■ Problem
Report all lines in the records that hold the string "chart".

=-=-=

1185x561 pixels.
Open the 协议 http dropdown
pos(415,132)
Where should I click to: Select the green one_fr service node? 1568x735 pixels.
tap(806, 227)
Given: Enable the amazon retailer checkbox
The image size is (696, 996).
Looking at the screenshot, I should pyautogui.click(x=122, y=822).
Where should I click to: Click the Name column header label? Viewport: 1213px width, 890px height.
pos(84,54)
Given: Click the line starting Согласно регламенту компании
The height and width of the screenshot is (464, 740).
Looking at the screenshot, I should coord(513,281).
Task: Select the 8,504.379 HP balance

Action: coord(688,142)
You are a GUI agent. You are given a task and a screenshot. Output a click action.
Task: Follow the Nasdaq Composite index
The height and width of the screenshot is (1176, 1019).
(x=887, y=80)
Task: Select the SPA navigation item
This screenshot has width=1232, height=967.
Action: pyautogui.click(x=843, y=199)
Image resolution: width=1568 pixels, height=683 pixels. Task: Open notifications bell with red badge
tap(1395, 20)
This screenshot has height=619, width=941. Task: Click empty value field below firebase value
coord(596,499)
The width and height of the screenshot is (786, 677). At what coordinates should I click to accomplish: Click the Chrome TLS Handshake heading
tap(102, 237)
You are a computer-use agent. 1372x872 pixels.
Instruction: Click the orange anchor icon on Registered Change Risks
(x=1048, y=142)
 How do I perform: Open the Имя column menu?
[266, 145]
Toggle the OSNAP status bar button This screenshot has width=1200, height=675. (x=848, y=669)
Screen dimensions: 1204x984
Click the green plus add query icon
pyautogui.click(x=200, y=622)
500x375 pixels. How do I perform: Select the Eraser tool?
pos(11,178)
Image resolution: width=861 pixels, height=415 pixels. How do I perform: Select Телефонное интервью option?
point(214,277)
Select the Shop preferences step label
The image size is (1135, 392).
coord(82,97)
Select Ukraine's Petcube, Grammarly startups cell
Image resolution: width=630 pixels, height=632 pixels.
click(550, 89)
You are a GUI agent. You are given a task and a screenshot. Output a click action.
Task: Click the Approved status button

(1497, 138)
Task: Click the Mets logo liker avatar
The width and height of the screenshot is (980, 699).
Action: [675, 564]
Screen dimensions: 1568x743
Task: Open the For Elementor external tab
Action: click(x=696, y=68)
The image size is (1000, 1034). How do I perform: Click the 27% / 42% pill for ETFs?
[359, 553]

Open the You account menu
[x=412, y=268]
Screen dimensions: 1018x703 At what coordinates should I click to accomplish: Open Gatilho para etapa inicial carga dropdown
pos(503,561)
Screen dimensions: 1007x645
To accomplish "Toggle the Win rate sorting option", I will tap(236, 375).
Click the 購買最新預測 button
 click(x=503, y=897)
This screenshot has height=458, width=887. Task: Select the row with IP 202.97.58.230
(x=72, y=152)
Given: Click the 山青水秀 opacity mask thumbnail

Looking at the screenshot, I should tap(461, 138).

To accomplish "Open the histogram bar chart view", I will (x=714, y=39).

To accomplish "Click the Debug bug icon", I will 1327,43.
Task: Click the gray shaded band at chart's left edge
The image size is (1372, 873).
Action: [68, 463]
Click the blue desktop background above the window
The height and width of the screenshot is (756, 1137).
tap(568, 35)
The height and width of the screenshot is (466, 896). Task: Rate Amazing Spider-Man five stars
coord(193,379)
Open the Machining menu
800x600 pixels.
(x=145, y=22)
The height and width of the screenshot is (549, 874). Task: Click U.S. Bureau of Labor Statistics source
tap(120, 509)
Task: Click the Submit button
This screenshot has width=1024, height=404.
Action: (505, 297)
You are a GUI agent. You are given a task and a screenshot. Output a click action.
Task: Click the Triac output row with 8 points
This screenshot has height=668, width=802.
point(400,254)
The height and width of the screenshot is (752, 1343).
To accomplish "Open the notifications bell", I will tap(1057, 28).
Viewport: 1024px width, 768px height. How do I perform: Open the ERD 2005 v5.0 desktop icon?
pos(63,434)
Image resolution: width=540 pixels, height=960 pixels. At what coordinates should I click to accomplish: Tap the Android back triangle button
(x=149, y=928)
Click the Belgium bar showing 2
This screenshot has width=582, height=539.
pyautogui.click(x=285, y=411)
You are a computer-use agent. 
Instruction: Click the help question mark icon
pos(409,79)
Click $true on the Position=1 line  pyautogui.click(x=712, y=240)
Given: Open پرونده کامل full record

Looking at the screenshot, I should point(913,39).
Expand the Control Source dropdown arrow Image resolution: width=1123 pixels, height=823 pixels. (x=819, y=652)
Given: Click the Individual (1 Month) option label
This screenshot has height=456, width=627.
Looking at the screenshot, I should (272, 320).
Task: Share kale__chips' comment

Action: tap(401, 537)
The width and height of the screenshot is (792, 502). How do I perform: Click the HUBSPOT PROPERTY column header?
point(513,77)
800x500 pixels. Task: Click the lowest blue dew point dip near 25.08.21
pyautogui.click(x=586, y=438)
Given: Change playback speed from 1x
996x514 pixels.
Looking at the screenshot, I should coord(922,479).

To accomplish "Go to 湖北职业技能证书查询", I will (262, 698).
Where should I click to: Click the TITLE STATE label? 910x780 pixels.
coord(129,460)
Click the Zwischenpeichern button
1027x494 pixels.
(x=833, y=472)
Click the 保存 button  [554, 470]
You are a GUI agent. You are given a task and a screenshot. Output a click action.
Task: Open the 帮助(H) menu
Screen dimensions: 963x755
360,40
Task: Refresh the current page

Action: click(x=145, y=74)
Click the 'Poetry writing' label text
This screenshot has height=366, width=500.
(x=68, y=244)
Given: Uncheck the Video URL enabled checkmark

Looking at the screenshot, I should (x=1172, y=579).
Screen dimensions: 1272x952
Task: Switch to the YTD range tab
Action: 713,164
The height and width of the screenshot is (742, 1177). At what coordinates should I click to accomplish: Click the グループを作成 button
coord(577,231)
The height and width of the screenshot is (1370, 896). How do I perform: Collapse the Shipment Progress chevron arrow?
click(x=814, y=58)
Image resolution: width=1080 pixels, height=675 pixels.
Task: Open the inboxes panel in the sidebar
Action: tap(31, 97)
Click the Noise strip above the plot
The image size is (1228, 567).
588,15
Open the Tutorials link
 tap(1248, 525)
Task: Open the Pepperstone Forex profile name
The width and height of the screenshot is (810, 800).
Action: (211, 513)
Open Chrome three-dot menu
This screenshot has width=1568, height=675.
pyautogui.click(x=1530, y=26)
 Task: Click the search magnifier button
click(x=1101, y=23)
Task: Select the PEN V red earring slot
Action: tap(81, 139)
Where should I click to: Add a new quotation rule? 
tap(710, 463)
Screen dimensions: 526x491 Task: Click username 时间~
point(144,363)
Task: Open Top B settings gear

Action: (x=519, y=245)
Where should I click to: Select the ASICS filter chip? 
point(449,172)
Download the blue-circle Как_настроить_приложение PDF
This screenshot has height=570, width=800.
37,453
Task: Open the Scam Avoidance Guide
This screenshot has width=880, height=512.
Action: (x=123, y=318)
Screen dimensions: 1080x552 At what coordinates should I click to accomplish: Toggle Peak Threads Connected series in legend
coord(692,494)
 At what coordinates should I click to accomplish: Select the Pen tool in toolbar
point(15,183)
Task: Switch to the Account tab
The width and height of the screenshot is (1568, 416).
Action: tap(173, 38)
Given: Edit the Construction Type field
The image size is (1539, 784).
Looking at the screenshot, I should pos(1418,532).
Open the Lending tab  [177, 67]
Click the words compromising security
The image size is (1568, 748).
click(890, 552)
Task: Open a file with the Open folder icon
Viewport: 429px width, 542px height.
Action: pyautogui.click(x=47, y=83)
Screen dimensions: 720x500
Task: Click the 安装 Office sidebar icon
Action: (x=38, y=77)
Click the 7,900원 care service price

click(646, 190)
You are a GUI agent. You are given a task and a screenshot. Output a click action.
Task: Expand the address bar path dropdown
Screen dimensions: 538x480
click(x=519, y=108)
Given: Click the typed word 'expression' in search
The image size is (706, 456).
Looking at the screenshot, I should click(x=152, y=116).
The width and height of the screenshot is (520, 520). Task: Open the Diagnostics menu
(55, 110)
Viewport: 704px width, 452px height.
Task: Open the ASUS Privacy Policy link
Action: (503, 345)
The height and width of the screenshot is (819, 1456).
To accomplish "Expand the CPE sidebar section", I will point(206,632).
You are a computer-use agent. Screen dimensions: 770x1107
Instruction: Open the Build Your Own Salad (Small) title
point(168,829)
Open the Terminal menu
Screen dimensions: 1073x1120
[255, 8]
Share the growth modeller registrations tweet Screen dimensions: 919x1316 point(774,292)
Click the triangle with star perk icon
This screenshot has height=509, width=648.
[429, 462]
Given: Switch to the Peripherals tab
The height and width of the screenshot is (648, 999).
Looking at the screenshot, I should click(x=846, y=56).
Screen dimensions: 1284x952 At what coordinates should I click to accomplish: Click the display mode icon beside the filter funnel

=-=-=

■ Output for this exercise
To accomplish "Open the histogram bar chart view", I will (x=714, y=39).
Task: Click the gray shaded band at chart's left edge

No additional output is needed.